SELECTED PASSAGE =
--- --- ---

Banana PlantWhat do the banana plant and the 1967 Dustin Hoffman classic, “The Graduate,” have in common?

One word: plastics.

After bananas are harvested, the plant material left behind normally goes to waste. However, researchers at Queen’s University Belfast are testing a new technique to use banana plants in the production of plastic products.

The Polymer Processing Research Centre at Queen’s is taking part in a €1 million study known as the Badana project. The project will develop new procedures to incorporate by-products from banana plantations in the Canary Islands into the production of plastics. In addition to the environmental benefits, the project will increase the profitability of banana plantation owners and provide better job security for those working in the area.

“Almost 20 per cent of the bananas consumed in Europe are produced in the Canary Islands, with around 10 million banana plants grown annually in Gran Canaria alone,” said Mark Kearns, rotational moulding manager at the Polymer Processing Research Centre in Queen’s School of Mechanical and Aerospace Engineering. “Once the fruit has been harvested, the rest of the banana plant goes to waste. An estimated 25,000 tonnes of this natural fibre is dumped in ravines around the Canaries every year.”

The Badana project aims to put that valuable fibre to better use.

--- --- ---

DATA BLOCK =
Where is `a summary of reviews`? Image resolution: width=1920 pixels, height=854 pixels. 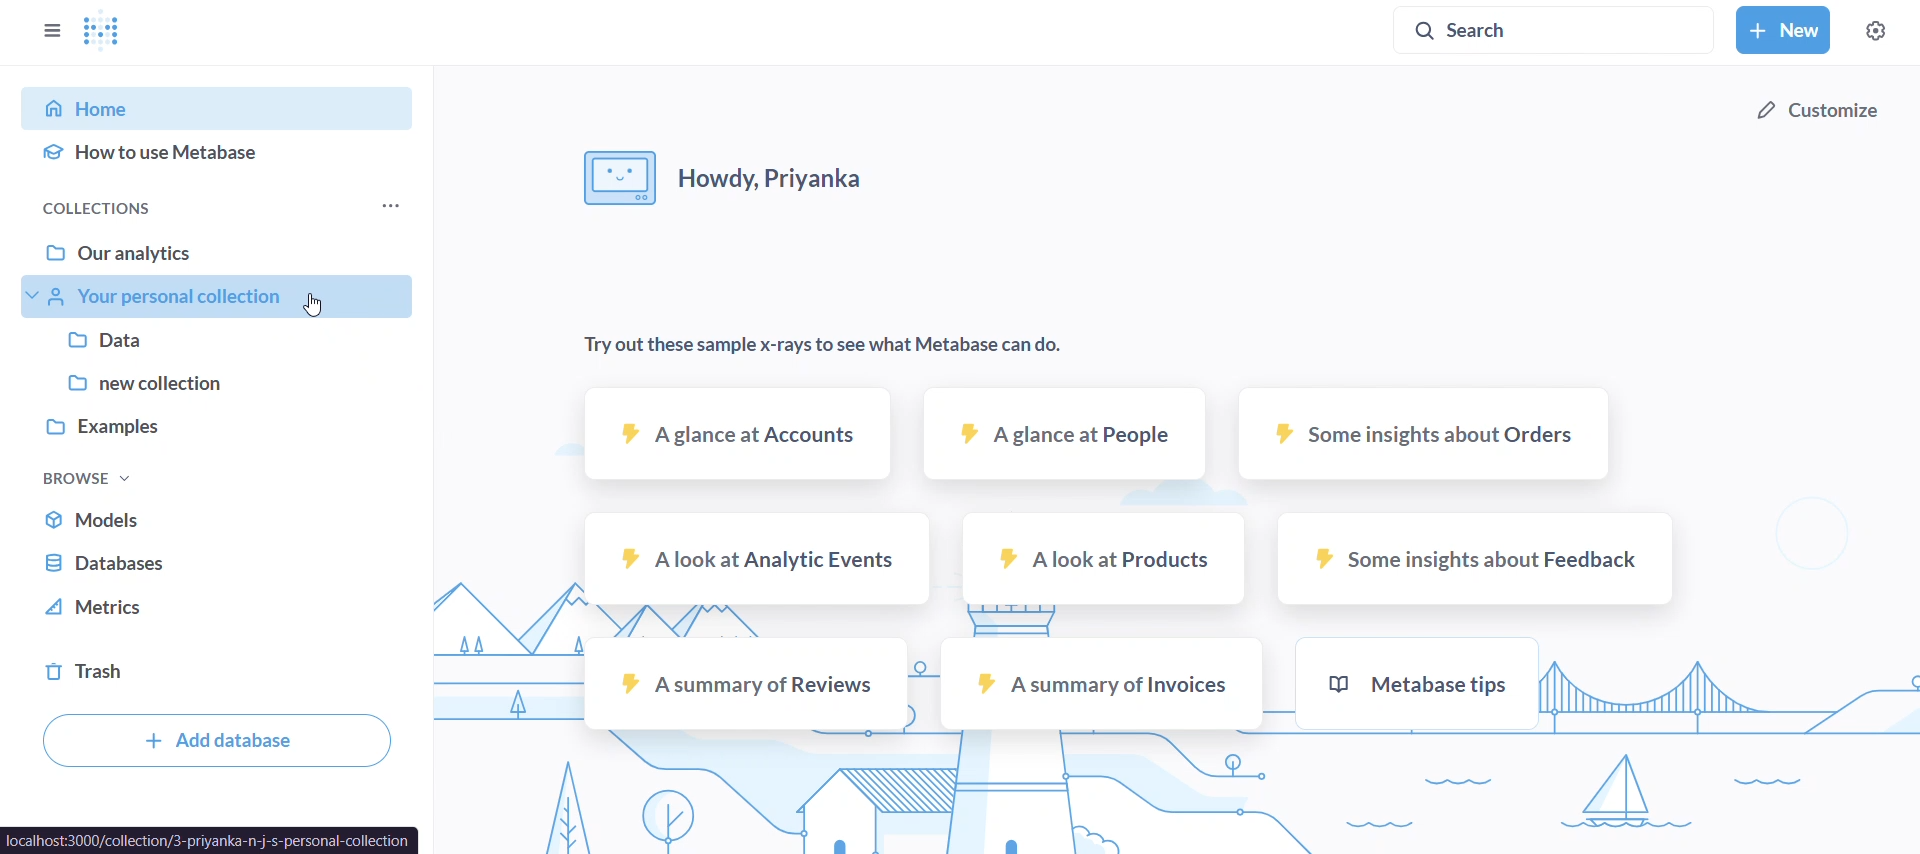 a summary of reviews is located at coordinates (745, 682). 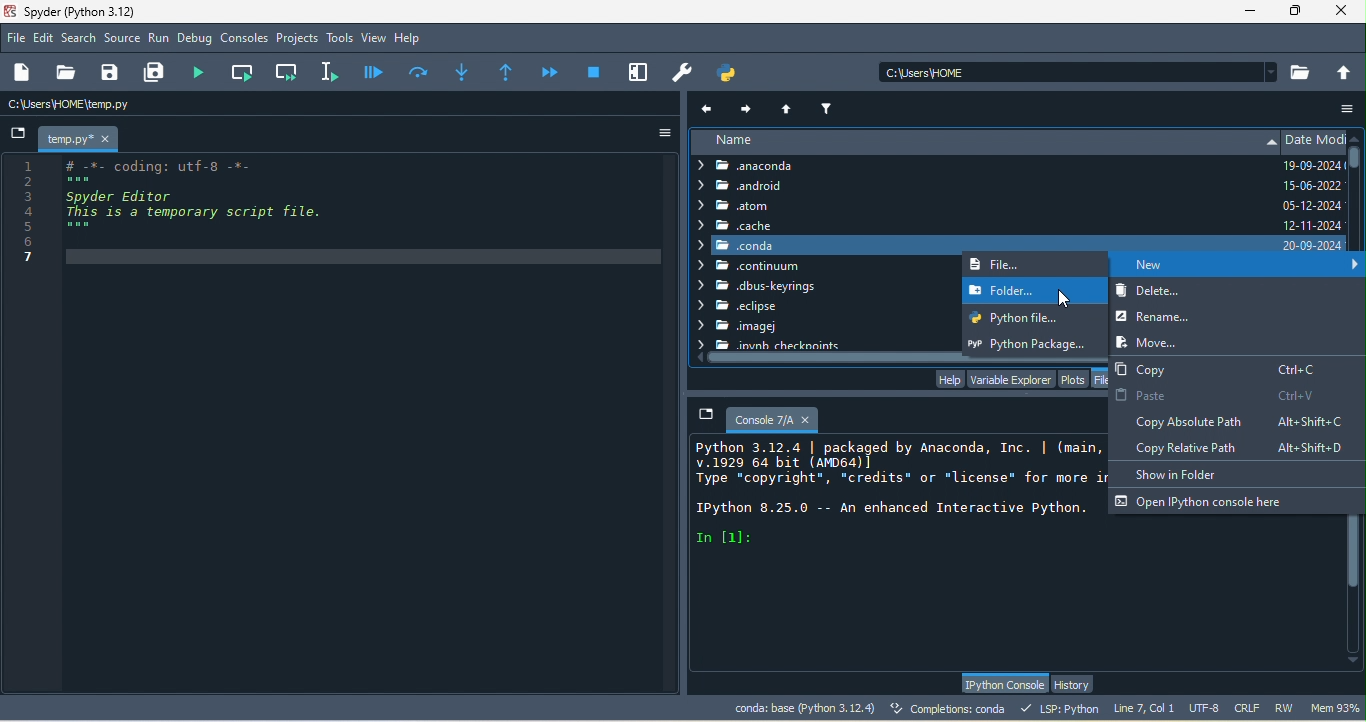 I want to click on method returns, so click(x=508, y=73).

--- --- ---

Give every benefit that the banana plastics article says the Badana project will bring.

EXERCISE OUTPUT =
- Environmental benefits
- Increased profitability for banana plantation owners
- Better job security for those working in the area